→ **Passage cité**:

- - -

Pourquoi donner la priorité à ces trois maladies et tout particulièrement au VIH, s’interrogent toujours certains médecins et politiques. Évidemment, en raison de l’ampleur de la pandémie et de ses conséquences médicales, sociales et économiques, avec la réduction très importante de l’espérance de vie dans les pays les plus touchés, mais aussi parce que, « partout sur le terrain, la lutte contre le sida fait beaucoup pour les systèmes de santé dans le domaine de la biologie, de l’approvisionnement en médicaments, de l’équipement des hôpitaux, de l’appui institutionnel aux ministères... », témoigne Éric Fleutot, directeur général adjoint international de Sidaction. Ce serait également le levier pour le développement de l’assurance-maladie.

- - -

Enregistrements issus d'un jeu de données

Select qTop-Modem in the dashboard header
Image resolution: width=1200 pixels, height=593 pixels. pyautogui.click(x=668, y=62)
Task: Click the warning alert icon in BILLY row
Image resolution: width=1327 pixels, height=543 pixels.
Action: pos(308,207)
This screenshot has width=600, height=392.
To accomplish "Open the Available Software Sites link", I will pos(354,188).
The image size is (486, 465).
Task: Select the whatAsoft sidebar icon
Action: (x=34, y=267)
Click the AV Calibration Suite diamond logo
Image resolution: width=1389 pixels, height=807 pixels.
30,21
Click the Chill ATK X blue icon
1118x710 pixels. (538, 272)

- - -

→ **Consigne**: Recopiez l'extrait sur la lutte contre le VIH, du passage « Pourquoi donner la » jusqu'à « développement de l’assurance-maladie. », en renommant « Sidaction » en « Solidarité Sida ». Ces items n'ont aucun rapport avec l'extrait.

→ **Réponse**:
Pourquoi donner la priorité à ces trois maladies et tout particulièrement au VIH, s’interrogent toujours certains médecins et politiques. Évidemment, en raison de l’ampleur de la pandémie et de ses conséquences médicales, sociales et économiques, avec la réduction très importante de l’espérance de vie dans les pays les plus touchés, mais aussi parce que, « partout sur le terrain, la lutte contre le sida fait beaucoup pour les systèmes de santé dans le domaine de la biologie, de l’approvisionnement en médicaments, de l’équipement des hôpitaux, de l’appui institutionnel aux ministères... », témoigne Éric Fleutot, directeur général adjoint international de Solidarité Sida. Ce serait également le levier pour le développement de l’assurance-maladie.